After discussion with US regulators, Pfizer and BioNTech said they recently elected to drop the 32-case threshold and conduct the first analysis at a minimum of 62 cases. The assessment focuses on symptomatic Covid-19 infections, not merely those who test positive.

While Pfizer conducted those negotiations, it paused testing of participant samples for the virus, said Gruber. By the time Pfizer had made the changes in the trial plan and restarted virus testing a few days ago, some 94 cases had occurred, far more than the trial needed to meet the new threshold.

Blinded Data

Pfizer raced to verify the data, which were still blinded to almost everyone at the company beside a few statisticians. Early on Sunday afternoon, an independent data monitoring committee that included a noted statistician and four infectious-disease experts met in a closed video session to review the results for the first time. Afterward, the panel brought Gruber, Sahin and other company representatives onto the call and told them the vaccine had easily achieved its efficacy goal.

“Everyone is pretty ecstatic,” said Gruber. He said that further details on the case breakdown weren’t available.

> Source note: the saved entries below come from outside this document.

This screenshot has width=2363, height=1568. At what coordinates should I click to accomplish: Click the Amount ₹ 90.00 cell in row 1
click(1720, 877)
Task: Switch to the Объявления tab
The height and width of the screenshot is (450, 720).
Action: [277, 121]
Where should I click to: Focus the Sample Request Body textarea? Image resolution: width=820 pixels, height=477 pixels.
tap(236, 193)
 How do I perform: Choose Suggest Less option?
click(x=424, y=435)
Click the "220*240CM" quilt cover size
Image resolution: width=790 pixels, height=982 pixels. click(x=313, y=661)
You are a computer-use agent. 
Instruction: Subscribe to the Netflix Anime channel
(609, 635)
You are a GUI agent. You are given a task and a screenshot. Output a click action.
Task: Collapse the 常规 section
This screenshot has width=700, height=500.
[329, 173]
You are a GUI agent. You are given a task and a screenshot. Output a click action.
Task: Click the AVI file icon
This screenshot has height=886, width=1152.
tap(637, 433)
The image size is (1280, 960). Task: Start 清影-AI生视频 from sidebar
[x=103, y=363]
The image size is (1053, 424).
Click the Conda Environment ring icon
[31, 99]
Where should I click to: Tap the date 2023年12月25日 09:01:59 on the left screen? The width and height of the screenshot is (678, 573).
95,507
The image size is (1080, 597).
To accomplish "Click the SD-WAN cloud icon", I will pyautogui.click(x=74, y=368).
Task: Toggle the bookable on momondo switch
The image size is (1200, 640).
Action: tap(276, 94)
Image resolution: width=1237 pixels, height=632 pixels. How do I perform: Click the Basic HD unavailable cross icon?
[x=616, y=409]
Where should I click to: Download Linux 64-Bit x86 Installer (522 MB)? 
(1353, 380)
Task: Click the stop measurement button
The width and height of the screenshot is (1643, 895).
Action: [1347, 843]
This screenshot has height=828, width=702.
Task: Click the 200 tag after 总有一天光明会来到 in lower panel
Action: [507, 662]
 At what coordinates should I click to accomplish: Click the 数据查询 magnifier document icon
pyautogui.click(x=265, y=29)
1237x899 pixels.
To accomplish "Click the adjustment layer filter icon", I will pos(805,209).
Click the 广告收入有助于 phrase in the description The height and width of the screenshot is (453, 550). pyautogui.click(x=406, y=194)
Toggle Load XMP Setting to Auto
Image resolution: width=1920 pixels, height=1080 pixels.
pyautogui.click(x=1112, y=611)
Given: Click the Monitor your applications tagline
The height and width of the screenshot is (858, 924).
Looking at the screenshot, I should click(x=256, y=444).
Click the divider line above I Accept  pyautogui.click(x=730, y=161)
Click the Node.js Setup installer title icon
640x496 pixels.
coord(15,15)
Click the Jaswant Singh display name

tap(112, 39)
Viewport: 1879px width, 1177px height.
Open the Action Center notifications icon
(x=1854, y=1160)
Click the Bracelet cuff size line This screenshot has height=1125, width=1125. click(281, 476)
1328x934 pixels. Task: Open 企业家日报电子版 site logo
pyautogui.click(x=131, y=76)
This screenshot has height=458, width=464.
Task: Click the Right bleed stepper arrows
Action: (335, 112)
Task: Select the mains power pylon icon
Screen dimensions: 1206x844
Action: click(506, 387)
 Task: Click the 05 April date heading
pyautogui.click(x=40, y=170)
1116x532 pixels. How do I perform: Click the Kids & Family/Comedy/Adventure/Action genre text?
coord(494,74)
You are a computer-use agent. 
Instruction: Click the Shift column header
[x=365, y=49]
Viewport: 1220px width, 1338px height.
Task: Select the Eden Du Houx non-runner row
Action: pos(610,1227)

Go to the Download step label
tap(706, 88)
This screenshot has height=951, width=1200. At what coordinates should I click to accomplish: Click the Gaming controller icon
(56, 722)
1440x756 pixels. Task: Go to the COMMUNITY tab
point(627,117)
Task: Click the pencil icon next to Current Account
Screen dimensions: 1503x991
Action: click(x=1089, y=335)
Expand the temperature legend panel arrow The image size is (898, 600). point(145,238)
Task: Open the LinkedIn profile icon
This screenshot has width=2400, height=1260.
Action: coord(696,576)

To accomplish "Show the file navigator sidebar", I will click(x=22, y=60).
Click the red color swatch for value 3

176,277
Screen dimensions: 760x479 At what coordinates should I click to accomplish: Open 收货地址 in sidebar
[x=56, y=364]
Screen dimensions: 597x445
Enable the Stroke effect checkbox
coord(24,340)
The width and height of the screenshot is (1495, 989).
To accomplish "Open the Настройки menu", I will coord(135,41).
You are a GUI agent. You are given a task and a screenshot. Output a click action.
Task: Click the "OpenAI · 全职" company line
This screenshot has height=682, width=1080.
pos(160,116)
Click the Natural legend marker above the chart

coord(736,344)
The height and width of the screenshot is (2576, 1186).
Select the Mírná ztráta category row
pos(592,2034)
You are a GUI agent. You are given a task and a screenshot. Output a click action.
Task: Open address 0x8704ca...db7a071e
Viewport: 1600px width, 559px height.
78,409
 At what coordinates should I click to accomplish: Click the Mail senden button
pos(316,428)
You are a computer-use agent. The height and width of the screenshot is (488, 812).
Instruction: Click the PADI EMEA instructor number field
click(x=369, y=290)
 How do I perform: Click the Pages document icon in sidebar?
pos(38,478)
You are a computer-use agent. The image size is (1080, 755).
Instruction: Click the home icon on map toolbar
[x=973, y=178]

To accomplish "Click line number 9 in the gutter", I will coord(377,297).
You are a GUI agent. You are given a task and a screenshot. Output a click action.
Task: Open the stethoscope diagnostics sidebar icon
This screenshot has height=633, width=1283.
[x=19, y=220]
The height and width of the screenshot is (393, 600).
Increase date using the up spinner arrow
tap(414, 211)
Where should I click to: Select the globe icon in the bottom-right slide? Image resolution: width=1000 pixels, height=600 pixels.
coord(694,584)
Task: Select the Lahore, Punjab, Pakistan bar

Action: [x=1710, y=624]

Moderna is considered the next closest vaccine frontrunner. It has said it could get safety and efficacy data from its late-stage trial this month. Johnson & Johnson, which has a one-shot vaccine using a different technology, could get efficacy data from a final stage trial by the end of this year. AstraZeneca is also working on a vaccine using different technology, with results from studies in the UK and Brazil expected by year-end.